Took the shirt off his back
The eyes from his head
And left him for dead.

But I didn’t know someone
Could be so lonesome
Didn’t know a heart
Could be tied up
And held for ransom.

Until you take your shoes
And go outside, stride over stride,
Walk to that tide because
The door is open wide.

Little lies, they’ll take your pride.
Until you take your shoes
And go outside, stride over stride,
Walk to that tide because
The door is open wide.

Stride over stride
Walk to that tide.
Bye bye pride.

Because the door is open wide.
The door is always open wide.
The door is always open wide.

Ode to Tropical Skiing

John Forbes

After breakfast in the Philippines

I take a bath

                                         & it’s a total fucking gas

Enjoy the ice cream, Gerald,

                           the sun sparkling

                           on its white frostiness

is the closest you’ll ever get to St Moritz

racing up the tiny snow fields on the side of a pill

                           as beside you the young girl’s

mirrored goggles reflect all Switzerland

like a chocolate box at the speed of sound

                           & like the ashtray he/she you & it

                           are a total fucking gas

Asleep in

the milk bars

daylight saving annuls our tuxedo

                                       & happy to breathe again

like a revived dance craze

we gulp fresh air, our speeches to the telephone

                            so various,

                                                    so beautiful—

                                      who loves at close range

                                      like they do thru a tube?

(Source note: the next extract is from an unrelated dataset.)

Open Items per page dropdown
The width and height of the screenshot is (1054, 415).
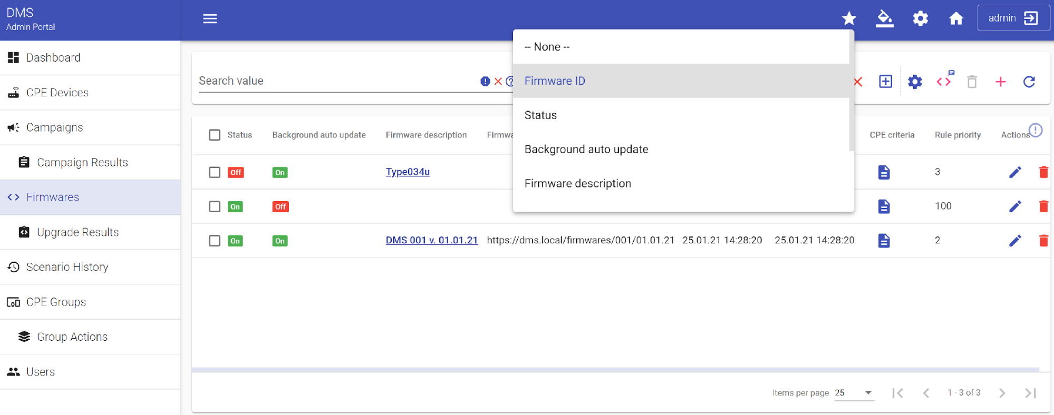[x=854, y=393]
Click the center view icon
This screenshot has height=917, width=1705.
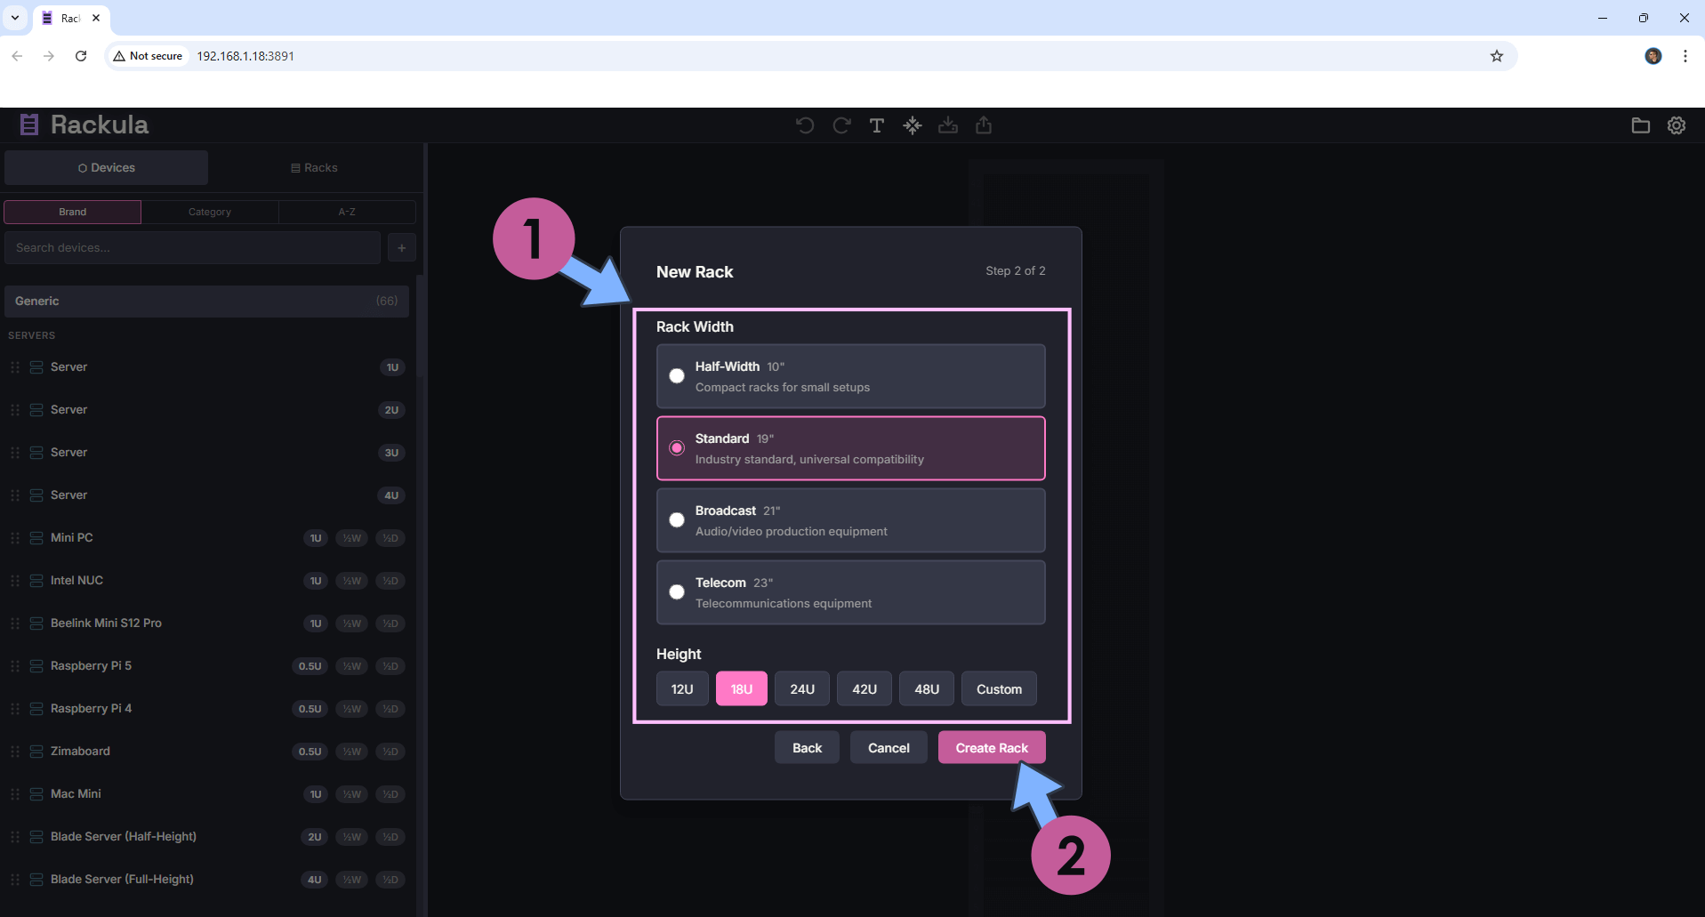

& when the sun polishes the wires gold then invisible

                                      a million cheer-up telegrams

                                      collapse in the snow

while Mandy & I have a glass of Coca-Cola

                                      as we fly past the moon &

after the piano goes to sleep in our arms

                                                 we wake up

                                                 & it’s a total fucking gas

                                                 Was that a baby

or a shirt factory?

no one can tell in this weather, for tho

the tropics are slowly drifting apart & a

                                       vicious sludge blurs

                             the green banks of the river, a chalet

drifts thru the novella where I compare thee

                             to a surfboard lost in Peru,

                             flotsam like a crate of strong liquor

                                                            that addles our skis

                                                            & when they bump

                                                                    it’s a total fucking gas

A Step Away from Them

Frank O’Hara

It’s my lunch hour, so I go
for a walk among the hum-colored
cabs. First, down the sidewalk
where laborers feed their dirty
glistening torsos sandwiches
and Coca-Cola, with yellow helmets
on. They protect them from falling
bricks, I guess. Then onto the
avenue where skirts are flipping
above heels and blow up over
grates. The sun is hot, but the
cabs stir up the air. I look
at bargains in wristwatches. There
are cats playing in sawdust.

                                          On

to Times Square, where the sign
blows smoke over my head, and higher
the waterfall pours lightly. A
Negro stands in a doorway with a
toothpick, languorously agitating.
A blonde chorus girl clicks: he
smiles and rubs his chin. Everything
suddenly honks: it is 12:40 of
a Thursday.

                Neon in daylight is a
great pleasure, as Edwin Denby would
write, as are light bulbs in daylight.
I stop for a cheeseburger at JULIET’S
CORNER. Giulietta Masina, wife of
Federico Fellini, è bell’ attrice. 
And chocolate malted. A lady in
foxes on such a day puts her poodle
in a cab.

             There are several Puerto
Ricans on the avenue today, which
makes it beautiful and warm. First
Bunny died, then John Latouche,
then Jackson Pollock. But is the
earth as full as life was full, of them?

And one has eaten and one walks,
past the magazines with nudes
and the posters for BULLFIGHT and
the Manhattan Storage Warehouse,
which they’ll soon tear down. I
used to think they had the Armory
Show there.

                A glass of papaya juice
and back to work. My heart is in my
pocket, it is Poems by Pierre Reverdy.